━━━ DATASET RECORDS ━━━

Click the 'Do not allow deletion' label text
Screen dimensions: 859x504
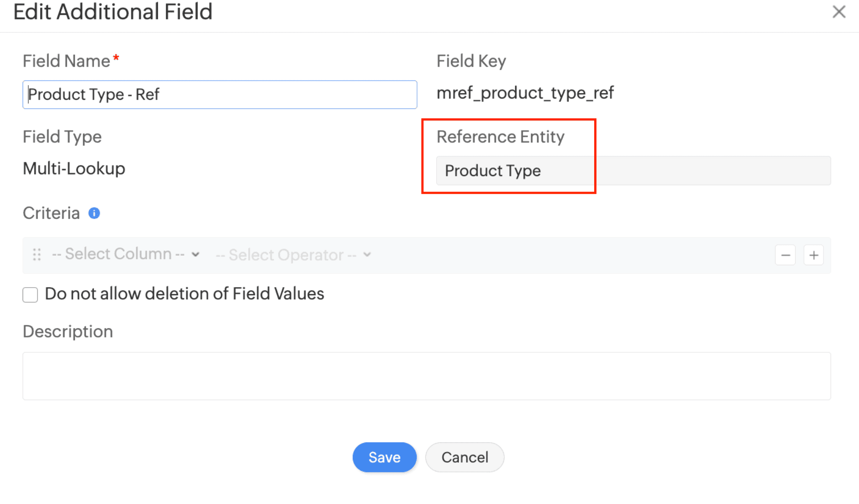coord(184,294)
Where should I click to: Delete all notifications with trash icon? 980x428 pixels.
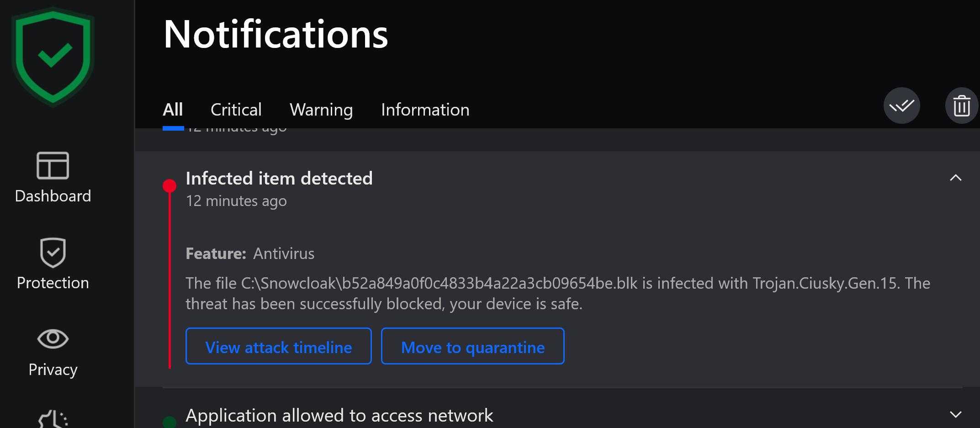(961, 106)
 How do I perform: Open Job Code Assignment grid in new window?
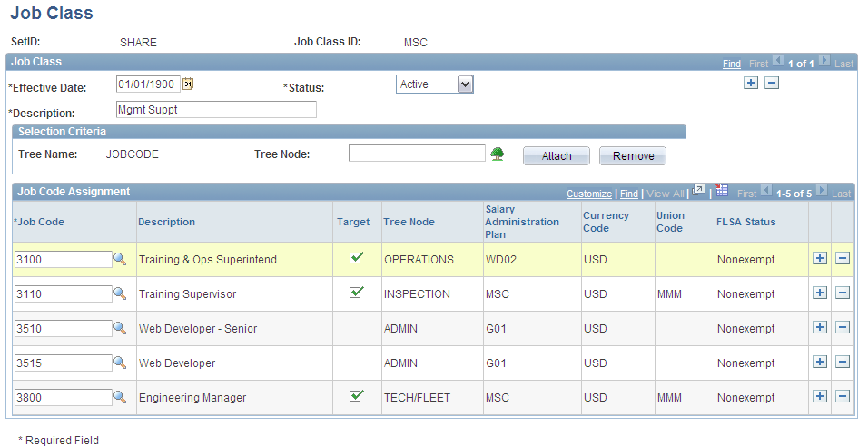pyautogui.click(x=698, y=191)
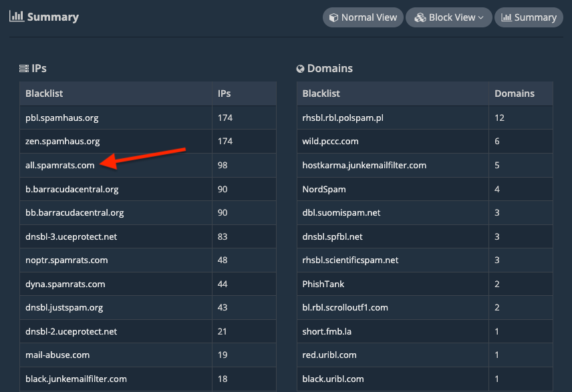Viewport: 572px width, 392px height.
Task: Click the cubes icon in Block View button
Action: 420,17

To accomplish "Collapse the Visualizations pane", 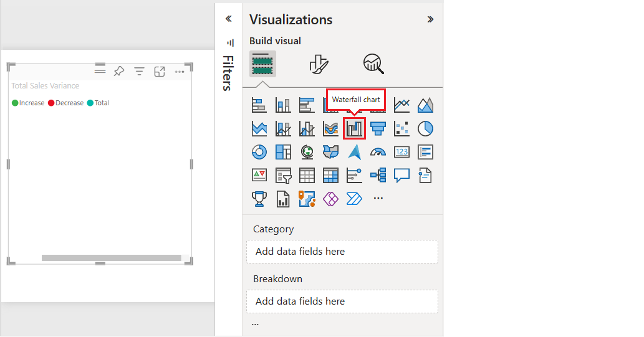I will click(430, 19).
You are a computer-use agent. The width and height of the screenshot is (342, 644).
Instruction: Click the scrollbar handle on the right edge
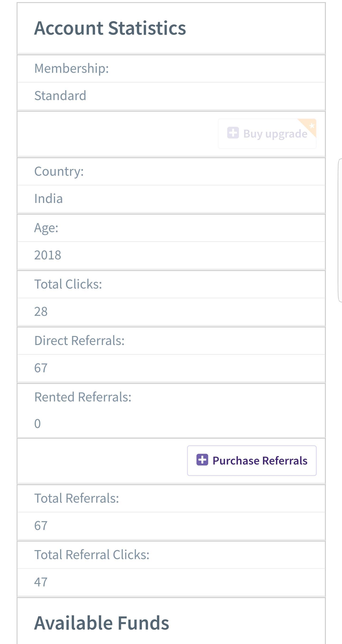[x=340, y=230]
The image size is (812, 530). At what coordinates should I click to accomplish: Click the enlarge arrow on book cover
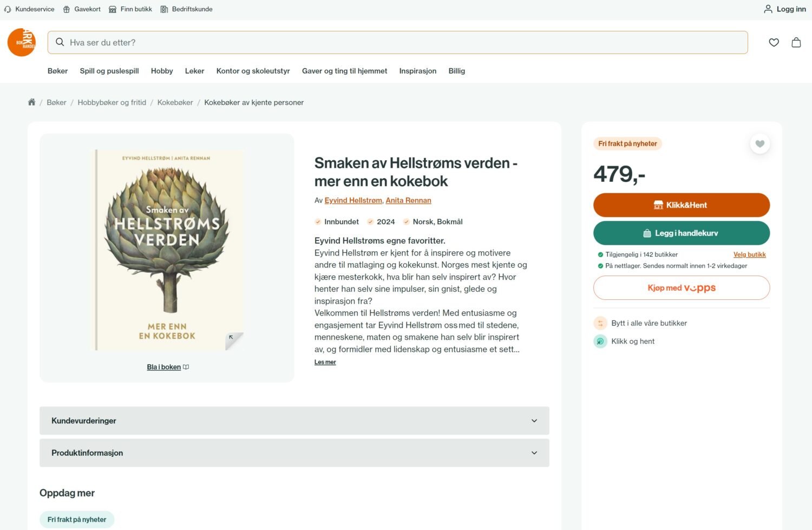pos(232,338)
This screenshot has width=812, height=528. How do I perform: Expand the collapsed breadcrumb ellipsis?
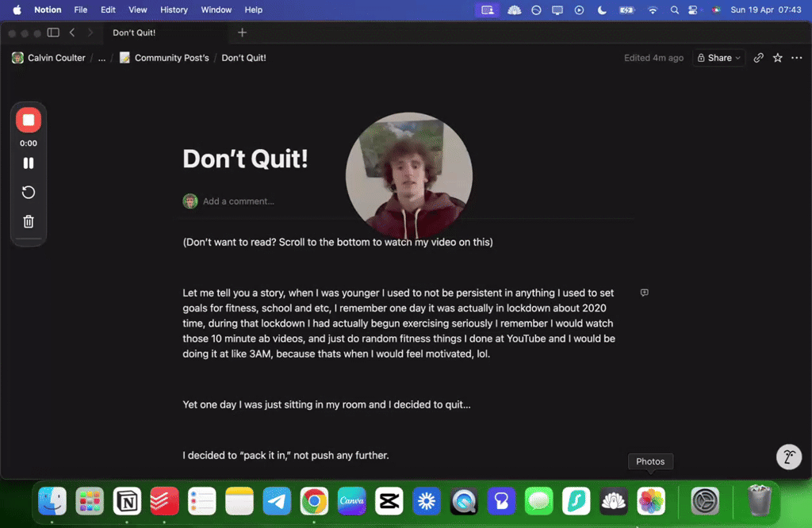tap(101, 58)
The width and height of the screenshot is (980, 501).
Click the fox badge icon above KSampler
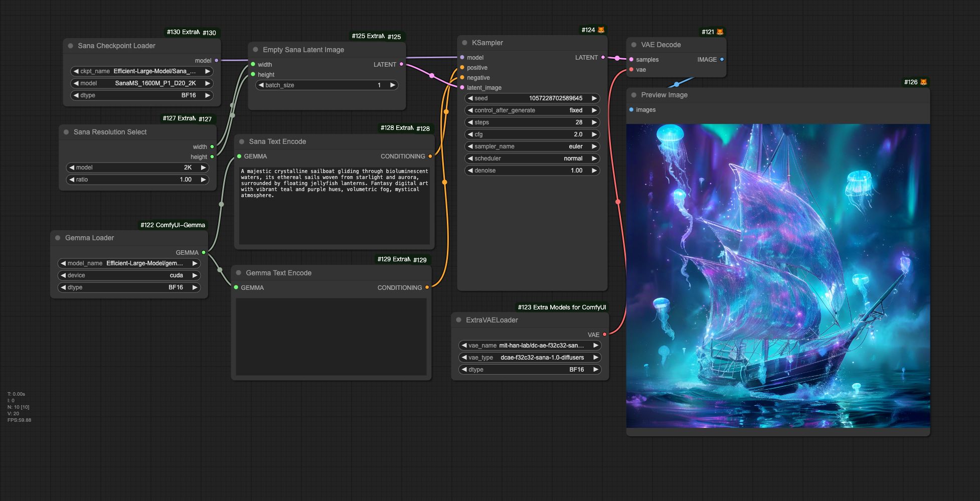[601, 30]
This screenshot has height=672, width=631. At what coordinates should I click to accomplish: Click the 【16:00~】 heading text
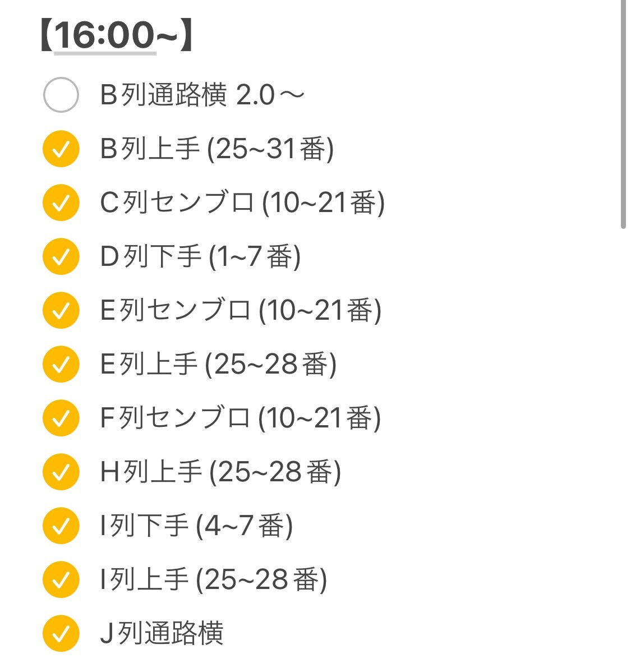click(x=116, y=35)
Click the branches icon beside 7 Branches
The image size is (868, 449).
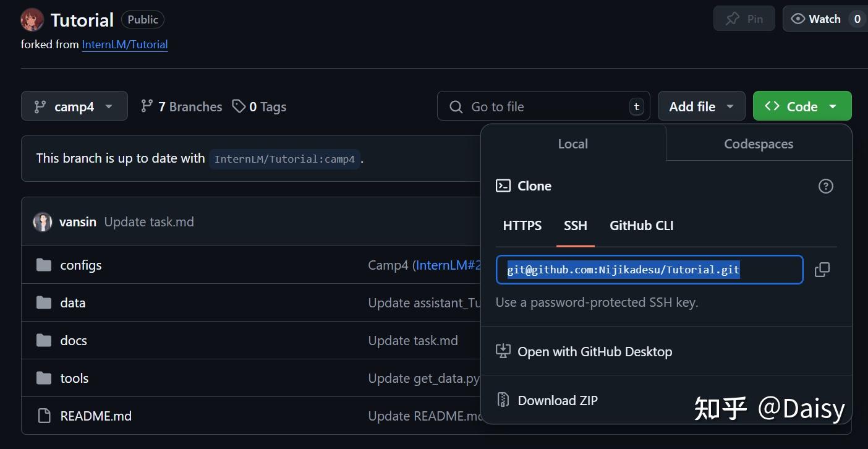pos(147,106)
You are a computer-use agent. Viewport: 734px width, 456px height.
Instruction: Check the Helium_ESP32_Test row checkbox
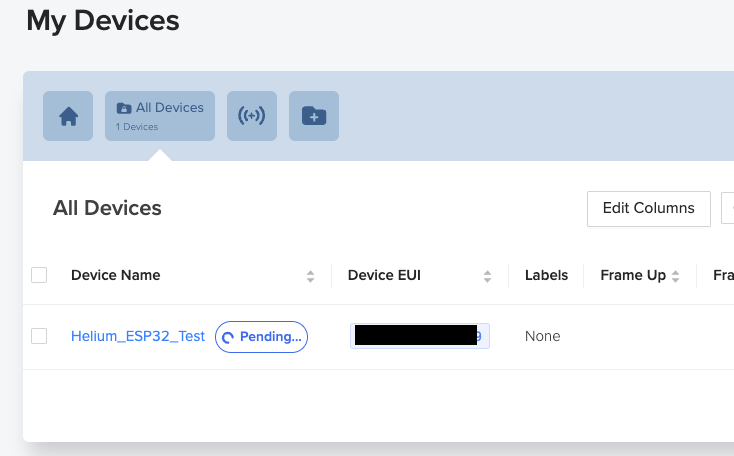point(39,336)
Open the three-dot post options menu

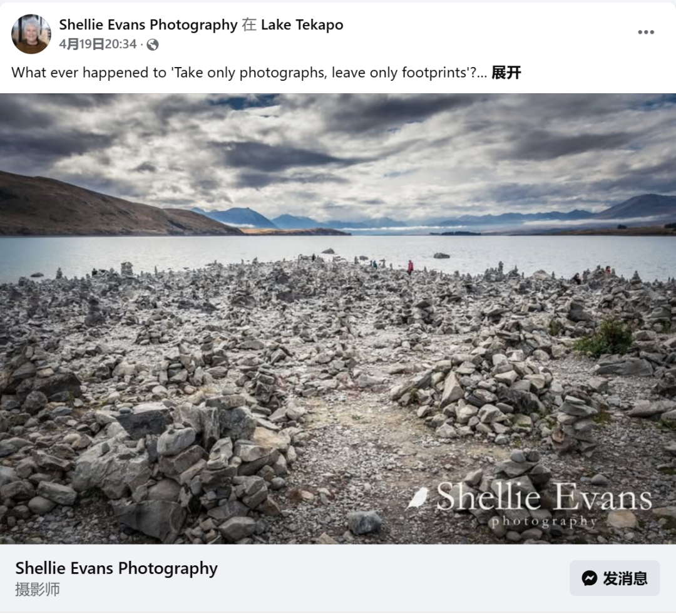click(x=646, y=33)
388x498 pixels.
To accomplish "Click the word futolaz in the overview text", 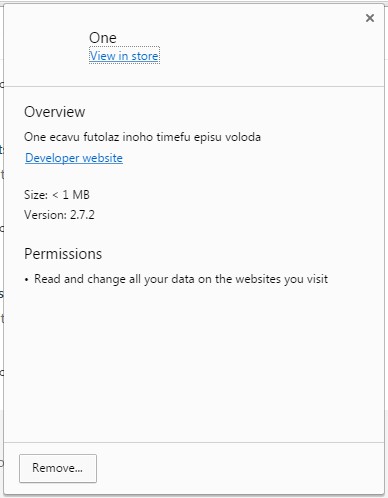I will point(101,137).
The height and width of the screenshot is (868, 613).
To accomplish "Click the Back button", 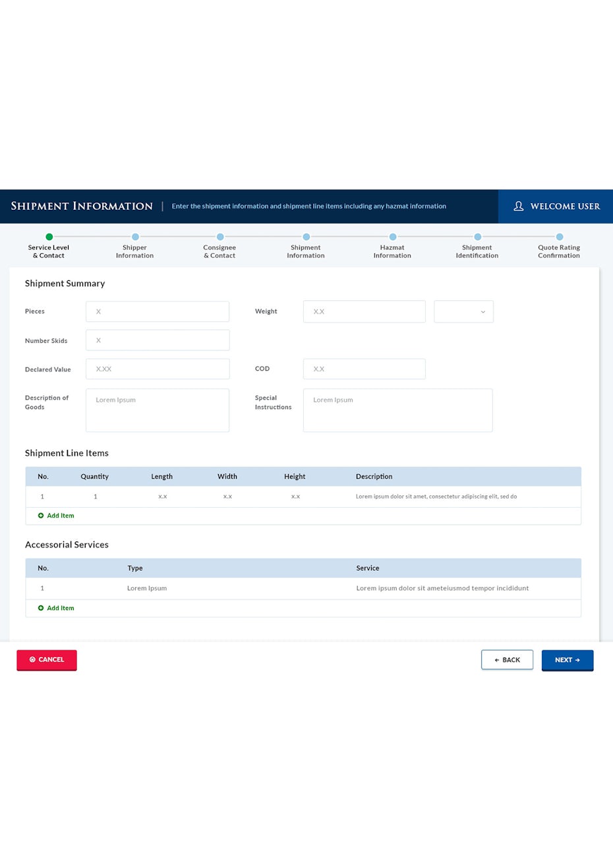I will coord(507,660).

━━━

Only the lines holding the word "computer" belong in the answer; copy them from the listing above.

You are a computer-use agent. The width and height of the screenshot is (342, 644).
You are a computer-use agent. Viewport: 734px width, 456px height.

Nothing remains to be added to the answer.